Die bisherige Überraschung des Jahres liefern
Dawn Of Destiny aus Bochum. Bislang hatte ich die Band nicht wirklich am Radar, aber was uns die Deutschen mit diesem Konzeptalbum über das Schicksal eines jungen Mädchens, das durch einen von ihrer Mutter verschuldeten Autounfall im Rollstuhl landet, vor den Latz ballern, ringt mir tiefste Hochachtung ab. Entsprechend der traurig und beklmmenden Story wurden auch die Kapitel von
"F.E.A.R." (steht für "forgotten enslaved admired released") aufgebaut und stimmungstechnisch höchst emotional umgesetzt. Düster und völlig ohne jeglichen Kitsch arrangiert, bieten
Dawn Of Destiny auf diesem Juwel eine Mischung aus den Glanztaten von
Savatage,
Avantasia aber auch
Gamma Ray,
Shadow Gallery oder
Ayreon. All das gottlob abseits aller verkopften Prog-Akzente und durchwegs kompakt und songorientiert.
Dass
Mats Leven mit seiner Ausnahmestimme den großartigen Opener veredelt, hört man sofort. Vor allem sind es aber die fetten und saucoolen Riffs, die griffigen Hocklines und das tolle Songwriting, die ins Auge stechen.
So geile Gesänge, so viel mehrstimmig mitreisende Dichte und so handfeste Refrains hat man schon lange nicht mehr in dieser unaufdringlichen Form erleben dürfen. Ein Weltklassesong und der perfekte Opner für ein Album, das das Zeug dazu hat, die Szene völlig aufzumischen. Es ist ganz großes Kino, wenn
Dawn Of Destiny auch nach diesem Opener einen Hit nach dem anderen raushauen. Die Instrumentalisierung, die Bombastanleihen und vor allem die tollen Stimmen von Jeanette Scherff und Mastermind Jens Faber gipfeln in
monströs mehrstimmigen Gesängen und durchwegs packenden Refrains. All das macht die erste Albumhälfte beinahe zu einem 10-Punkte Ausflug. Das sperrig und düstere
"Waiting For A Sign" ist ein Power Metal Hit vom Feinsten,
"My Memories" ist mit seinem Amon Amarth-Gedenkriff eine Wucht und das behutsame und fast poppige
"Innocence Killed" geht mit seinem Hammerrefrain ohnehin runter wie Öl. Großartig, wie auch der Bombastrack
"No Hope For The Healing", auf dem
Savatage Legende
Jon Oliva mit großartigen Vocals seinen Gastauftritt hat und der ohne Zweifel eines der großen Highlights auf den letzten Alben der US Power Metal Ikone abgegeben hätte. Nicht umsonst bezeichnet Jon Oliva diesen Song als den besten, den er je für eine andere Band einsingen durfte.

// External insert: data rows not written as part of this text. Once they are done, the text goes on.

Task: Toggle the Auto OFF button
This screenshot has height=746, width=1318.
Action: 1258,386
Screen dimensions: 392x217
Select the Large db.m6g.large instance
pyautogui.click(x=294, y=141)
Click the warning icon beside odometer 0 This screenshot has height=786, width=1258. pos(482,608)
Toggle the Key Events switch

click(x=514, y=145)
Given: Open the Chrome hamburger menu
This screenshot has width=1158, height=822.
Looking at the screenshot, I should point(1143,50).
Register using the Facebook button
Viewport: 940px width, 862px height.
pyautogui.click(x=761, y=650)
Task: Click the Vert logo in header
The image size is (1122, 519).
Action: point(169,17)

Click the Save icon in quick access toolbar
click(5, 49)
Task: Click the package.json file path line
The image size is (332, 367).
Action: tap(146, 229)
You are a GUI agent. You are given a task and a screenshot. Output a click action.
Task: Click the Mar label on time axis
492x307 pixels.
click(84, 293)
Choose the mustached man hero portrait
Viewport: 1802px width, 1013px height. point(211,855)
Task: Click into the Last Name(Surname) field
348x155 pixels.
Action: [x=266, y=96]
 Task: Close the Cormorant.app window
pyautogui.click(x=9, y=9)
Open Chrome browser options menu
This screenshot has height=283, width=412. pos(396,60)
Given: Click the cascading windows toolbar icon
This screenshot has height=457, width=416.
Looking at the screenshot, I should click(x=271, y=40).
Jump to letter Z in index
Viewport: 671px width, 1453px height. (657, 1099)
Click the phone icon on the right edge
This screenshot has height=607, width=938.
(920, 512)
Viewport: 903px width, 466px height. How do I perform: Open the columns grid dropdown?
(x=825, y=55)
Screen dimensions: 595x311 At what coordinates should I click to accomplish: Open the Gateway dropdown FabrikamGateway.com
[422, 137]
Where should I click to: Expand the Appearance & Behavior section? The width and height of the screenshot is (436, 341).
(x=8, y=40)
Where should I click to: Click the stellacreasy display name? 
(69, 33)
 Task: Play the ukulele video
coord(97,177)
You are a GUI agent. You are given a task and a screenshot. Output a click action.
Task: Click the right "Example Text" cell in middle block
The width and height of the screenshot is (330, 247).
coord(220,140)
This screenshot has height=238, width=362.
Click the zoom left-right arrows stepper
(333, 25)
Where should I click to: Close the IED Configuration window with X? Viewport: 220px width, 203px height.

Fans bombastisch arrangierten Symphonic Power Metals werden spätestens hier in die Knie gehen und Dawn Of Destiny als neuen Stern eines Himmels preisen, der in den letzten Zeit nur noch selten so hell erstrahlen durfte und häufig von fehlendem Talent, massivem Kitsch und unnötigem Klamauk getrübt wurde.
Kritiker werden vielleicht urgieren, dass der Start in die zweite Albumhälfte nicht mehr ganz so tiefsinnig und packend ist. Mag sein, dass
Dawn Of Destiny zur Mitte von
"F.E.A.R." hier und da ein wenig
"gewöhnlich" klingen.
"Rising Angel", das flockige
"Prayers", das üppige
"Finally" oder das bombastische Masterpiece
"Then I Found You" sind dennoch astreine Symphonic Metal Ohrwürmer, die auch Fans von
Kamelot oder
Serenity wie Öl runter gehen werden. Hier wirds mitunter im Gegensatz zum ersten Albumdrittel zwar ein wenig kitschiger, wenn der Schuldspruch den
Dawn Of Destiny jedoch über sich ergehen lassen müssen, in Eingängigkeit und Hitpotential gipfelt, kann das jedoch kein großer Tadel sein.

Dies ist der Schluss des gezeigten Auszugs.